Private credit refers to loans made directly by non-bank lenders to companies, bypassing the traditional banking system. The market has grown to roughly $3 trillion, with major players including Blackstone, Apollo, Ares, and KKR originating loans to mid-market businesses.
Redemption requests in Q1 2026 exceeded the quarterly caps built into semi-liquid fund structures. Funds typically limit withdrawals to 5% of NAV per quarter to prevent forced selling of illiquid loan portfolios at distressed prices.
AI disruption is eroding the value of software-as-a-service borrowers that make up 20% to 30% of many portfolios. Elevated leverage from the low-rate era and a high-rate refinancing environment are compressing margins across the borrower base.
Forced selling of liquid assets to meet redemptions, widening credit spreads that reprice equities, and banking sector exposure to fund financing lines all create transmission channels from private credit stress into public market indices.
The scale is different, but the structural concern is similar: a liquidity mismatch between what investors expect (periodic withdrawals) and what the underlying assets allow (multi-year loan maturities). Morgan Stanley noted that an 8% default rate would be “significant but not systemic,” given lower leverage than 2008.

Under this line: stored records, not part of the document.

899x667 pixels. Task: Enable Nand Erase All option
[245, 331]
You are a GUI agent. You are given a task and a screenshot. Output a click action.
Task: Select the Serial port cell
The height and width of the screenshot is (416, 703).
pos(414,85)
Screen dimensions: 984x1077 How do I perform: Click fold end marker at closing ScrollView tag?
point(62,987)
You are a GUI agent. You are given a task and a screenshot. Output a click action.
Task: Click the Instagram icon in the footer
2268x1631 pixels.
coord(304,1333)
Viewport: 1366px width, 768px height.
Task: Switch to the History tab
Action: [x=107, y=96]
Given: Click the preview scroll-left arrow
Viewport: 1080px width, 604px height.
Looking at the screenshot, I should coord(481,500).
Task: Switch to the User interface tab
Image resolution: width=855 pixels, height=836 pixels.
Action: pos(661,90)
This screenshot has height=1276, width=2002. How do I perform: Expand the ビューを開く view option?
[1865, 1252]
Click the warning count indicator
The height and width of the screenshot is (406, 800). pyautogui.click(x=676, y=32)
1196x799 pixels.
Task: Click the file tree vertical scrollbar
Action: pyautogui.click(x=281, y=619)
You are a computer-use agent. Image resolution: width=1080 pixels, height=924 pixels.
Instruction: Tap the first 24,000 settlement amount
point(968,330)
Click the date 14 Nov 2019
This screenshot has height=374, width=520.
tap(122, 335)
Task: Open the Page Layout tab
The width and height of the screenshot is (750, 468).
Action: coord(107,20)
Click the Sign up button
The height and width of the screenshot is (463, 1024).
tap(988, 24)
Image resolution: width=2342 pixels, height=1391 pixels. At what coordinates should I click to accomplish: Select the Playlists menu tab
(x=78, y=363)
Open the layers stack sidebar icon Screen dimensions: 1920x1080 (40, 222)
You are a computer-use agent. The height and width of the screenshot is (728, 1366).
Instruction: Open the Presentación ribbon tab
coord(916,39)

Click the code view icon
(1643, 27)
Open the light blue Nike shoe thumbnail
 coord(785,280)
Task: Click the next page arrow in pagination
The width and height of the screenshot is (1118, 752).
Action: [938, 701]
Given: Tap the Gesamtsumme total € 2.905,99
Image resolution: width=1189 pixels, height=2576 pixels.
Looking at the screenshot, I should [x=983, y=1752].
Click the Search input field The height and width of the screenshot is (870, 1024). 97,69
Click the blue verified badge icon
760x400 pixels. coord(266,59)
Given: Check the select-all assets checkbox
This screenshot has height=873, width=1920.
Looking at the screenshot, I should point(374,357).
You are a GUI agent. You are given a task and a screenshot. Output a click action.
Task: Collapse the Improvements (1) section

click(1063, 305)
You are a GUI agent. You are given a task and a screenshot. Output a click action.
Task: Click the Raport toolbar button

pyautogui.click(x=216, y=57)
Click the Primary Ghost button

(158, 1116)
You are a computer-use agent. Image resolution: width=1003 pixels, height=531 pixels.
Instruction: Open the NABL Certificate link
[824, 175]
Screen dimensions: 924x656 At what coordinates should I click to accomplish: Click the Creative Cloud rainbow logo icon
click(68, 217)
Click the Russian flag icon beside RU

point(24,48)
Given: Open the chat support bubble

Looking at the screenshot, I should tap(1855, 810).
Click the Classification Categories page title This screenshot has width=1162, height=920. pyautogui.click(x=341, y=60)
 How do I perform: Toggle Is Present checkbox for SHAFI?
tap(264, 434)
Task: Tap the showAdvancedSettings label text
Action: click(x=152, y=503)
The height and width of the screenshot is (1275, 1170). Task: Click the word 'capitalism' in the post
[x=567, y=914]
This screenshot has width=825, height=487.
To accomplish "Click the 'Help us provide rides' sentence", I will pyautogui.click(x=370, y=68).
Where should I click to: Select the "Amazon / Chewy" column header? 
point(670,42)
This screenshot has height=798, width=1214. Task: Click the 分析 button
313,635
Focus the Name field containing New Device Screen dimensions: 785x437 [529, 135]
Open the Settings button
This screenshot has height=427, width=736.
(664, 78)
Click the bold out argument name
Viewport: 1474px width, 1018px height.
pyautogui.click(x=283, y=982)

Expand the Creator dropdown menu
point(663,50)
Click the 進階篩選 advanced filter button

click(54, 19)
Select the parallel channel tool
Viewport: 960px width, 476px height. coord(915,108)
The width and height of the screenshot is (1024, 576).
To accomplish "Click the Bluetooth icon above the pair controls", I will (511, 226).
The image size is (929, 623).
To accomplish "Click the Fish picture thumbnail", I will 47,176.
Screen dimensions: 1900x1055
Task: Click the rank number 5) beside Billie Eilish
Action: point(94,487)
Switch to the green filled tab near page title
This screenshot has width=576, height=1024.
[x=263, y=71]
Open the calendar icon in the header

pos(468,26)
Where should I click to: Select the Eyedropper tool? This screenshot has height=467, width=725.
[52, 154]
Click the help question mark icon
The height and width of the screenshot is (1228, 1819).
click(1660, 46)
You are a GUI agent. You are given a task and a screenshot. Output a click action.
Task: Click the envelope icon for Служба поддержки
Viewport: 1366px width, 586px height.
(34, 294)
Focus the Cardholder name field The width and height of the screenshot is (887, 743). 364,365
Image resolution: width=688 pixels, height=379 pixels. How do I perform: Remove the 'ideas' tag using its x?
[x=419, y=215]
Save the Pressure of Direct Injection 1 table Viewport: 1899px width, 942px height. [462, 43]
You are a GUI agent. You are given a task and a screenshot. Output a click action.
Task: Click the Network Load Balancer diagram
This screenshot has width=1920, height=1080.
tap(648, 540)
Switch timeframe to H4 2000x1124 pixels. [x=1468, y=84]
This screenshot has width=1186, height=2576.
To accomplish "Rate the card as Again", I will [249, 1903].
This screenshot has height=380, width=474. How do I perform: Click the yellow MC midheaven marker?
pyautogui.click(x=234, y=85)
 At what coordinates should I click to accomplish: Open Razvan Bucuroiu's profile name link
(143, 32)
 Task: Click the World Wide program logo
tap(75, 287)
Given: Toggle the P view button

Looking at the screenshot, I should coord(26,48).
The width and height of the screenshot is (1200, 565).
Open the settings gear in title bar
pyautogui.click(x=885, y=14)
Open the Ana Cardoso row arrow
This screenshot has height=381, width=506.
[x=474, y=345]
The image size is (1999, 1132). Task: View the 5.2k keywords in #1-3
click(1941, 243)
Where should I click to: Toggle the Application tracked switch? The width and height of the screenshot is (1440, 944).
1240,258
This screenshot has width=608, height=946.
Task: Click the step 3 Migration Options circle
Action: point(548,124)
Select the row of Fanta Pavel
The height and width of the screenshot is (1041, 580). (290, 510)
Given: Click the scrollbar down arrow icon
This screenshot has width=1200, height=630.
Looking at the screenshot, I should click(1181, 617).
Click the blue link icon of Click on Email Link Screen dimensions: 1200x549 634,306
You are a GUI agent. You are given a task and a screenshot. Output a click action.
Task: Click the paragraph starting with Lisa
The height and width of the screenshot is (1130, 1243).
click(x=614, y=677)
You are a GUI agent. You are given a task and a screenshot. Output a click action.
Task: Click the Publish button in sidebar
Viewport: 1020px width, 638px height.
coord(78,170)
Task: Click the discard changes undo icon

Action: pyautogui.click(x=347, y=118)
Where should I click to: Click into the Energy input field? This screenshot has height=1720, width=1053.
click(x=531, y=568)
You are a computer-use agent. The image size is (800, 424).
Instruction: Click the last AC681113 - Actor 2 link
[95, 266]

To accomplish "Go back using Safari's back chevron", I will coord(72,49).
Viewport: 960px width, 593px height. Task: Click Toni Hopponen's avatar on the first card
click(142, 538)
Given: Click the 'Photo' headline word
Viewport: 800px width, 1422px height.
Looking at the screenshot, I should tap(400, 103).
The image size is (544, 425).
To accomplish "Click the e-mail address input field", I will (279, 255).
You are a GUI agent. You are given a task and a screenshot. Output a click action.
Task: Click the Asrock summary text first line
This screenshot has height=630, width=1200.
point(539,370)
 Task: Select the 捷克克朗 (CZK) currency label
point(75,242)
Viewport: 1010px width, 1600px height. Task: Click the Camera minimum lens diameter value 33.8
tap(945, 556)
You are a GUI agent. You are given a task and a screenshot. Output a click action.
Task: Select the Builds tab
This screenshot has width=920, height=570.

Private credit spent a decade marketing itself as a bond alternative with equity-like returns and deposit-like stability, a combination that was always a product of low rates, loose underwriting, and a rising market.
The Q1 2026 redemption wave is the first test of what happens when those conditions reverse, and the defaults projected by Morgan Stanley have not fully materialized yet.
The refinancing wall does not peak until 2029, and AI disruption of software borrowers is still in early stages. The cracks are visible now, and the question is how wide they get before the cycle turns.
Disclaimer: This article is for informational purposes only and does not constitute financial advice. Always conduct your own research before making trading decisions.